An Artist of the Floating World featured Japanese characters; here, Ishiguro breaks new ground with a slow-moving rumination on the world of the English country-house butler.
For 35 years, Stevens was Lord Darlington's butler, giving faithful service. Now, in 1956, Darlington Hall has a new, American owner, and Stevens is taking a short break to drive to the West Country and visit Mrs. Benn, the housekeeper until she left the Hall to get married. The novel is predominantly flashbacks to the '20s and '30s, as Stevens evaluates his profession and concludes that "dignity" is the key to the best butlering; beyond that, a great butler devotes himself "to serving a great gentleman--and through the latter, to serving humanity." He considers he "came of age" as a butler in 1923, when he successfully oversaw an international conference while his father, also a butler, lay dying upstairs. A second key test came in 1936, when the housekeeper announced her engagement (and departure) during another major powwow. Each time, Stevens felt triumphant--his mask of professional composure never slipped. Yet two things become clear as Stevens drives West.
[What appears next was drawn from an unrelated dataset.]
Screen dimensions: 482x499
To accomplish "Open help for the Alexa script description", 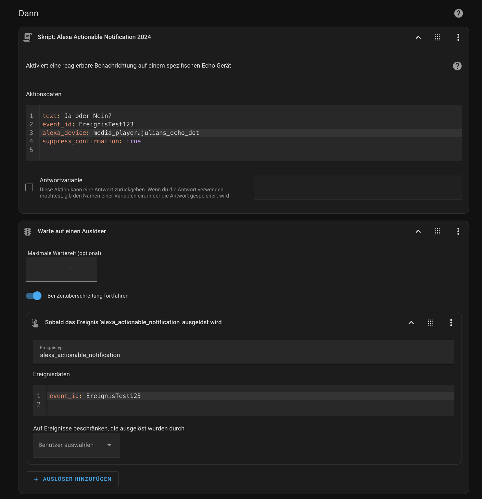I will [457, 66].
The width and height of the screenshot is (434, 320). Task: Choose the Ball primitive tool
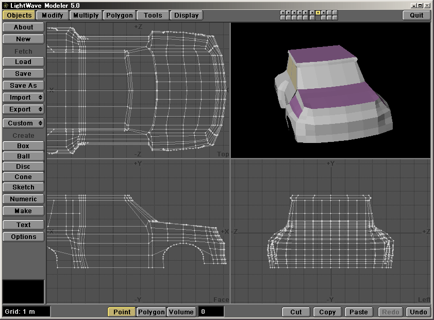(x=23, y=156)
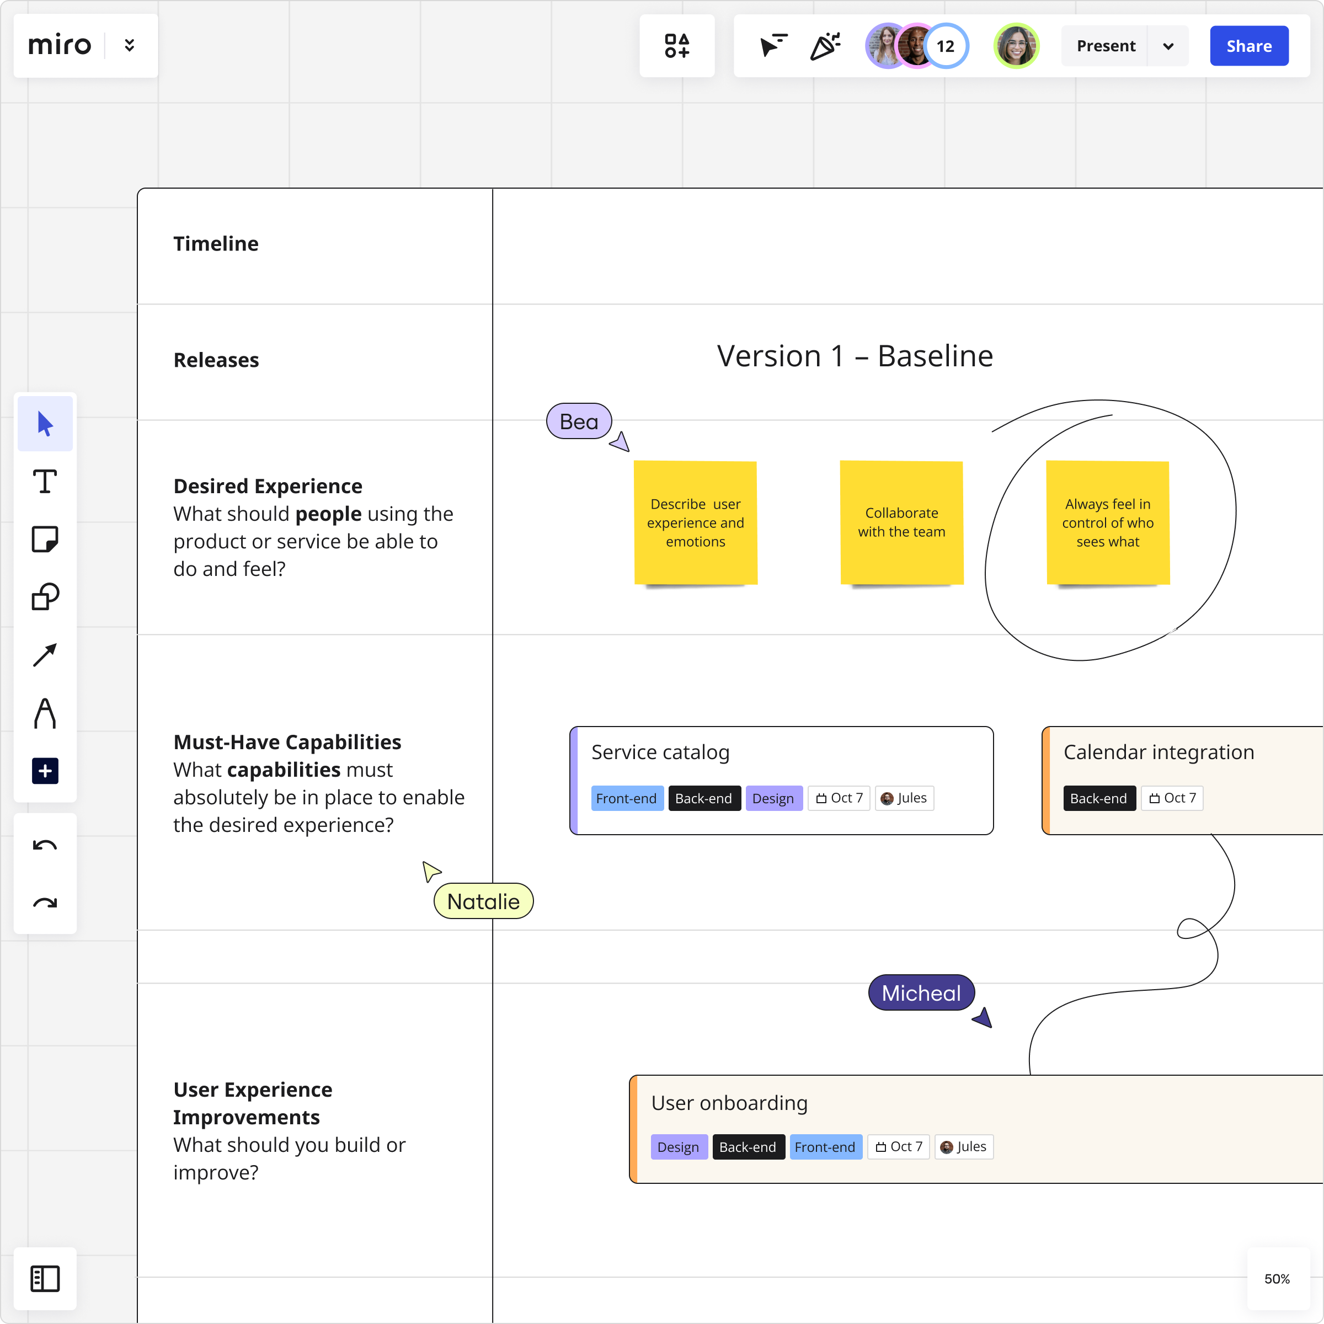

Lord Darlington, as a leading appeaser of Hitler, is now an utterly discredited figure; far from "serving humanity," Stevens had misplaced his trust in an employer whose life was "a sad waste." As for the housekeeper, she had always loved Stevens, but failed to penetrate his formidable reserve; and at their eventual, climactic meeting, which confirms that it's too late for both of them, he acknowledges to himself that the feeling was mutual.
This novel has won high praise in England, and one can certainly respect the convincing voice and the carefully bleached prose; yet there is something doomed about Ishiguro's effort to enlist sympathy for such a self-censoring stuffed shirt, and in the end he can manage only a small measure of pathos for his disappointed servant.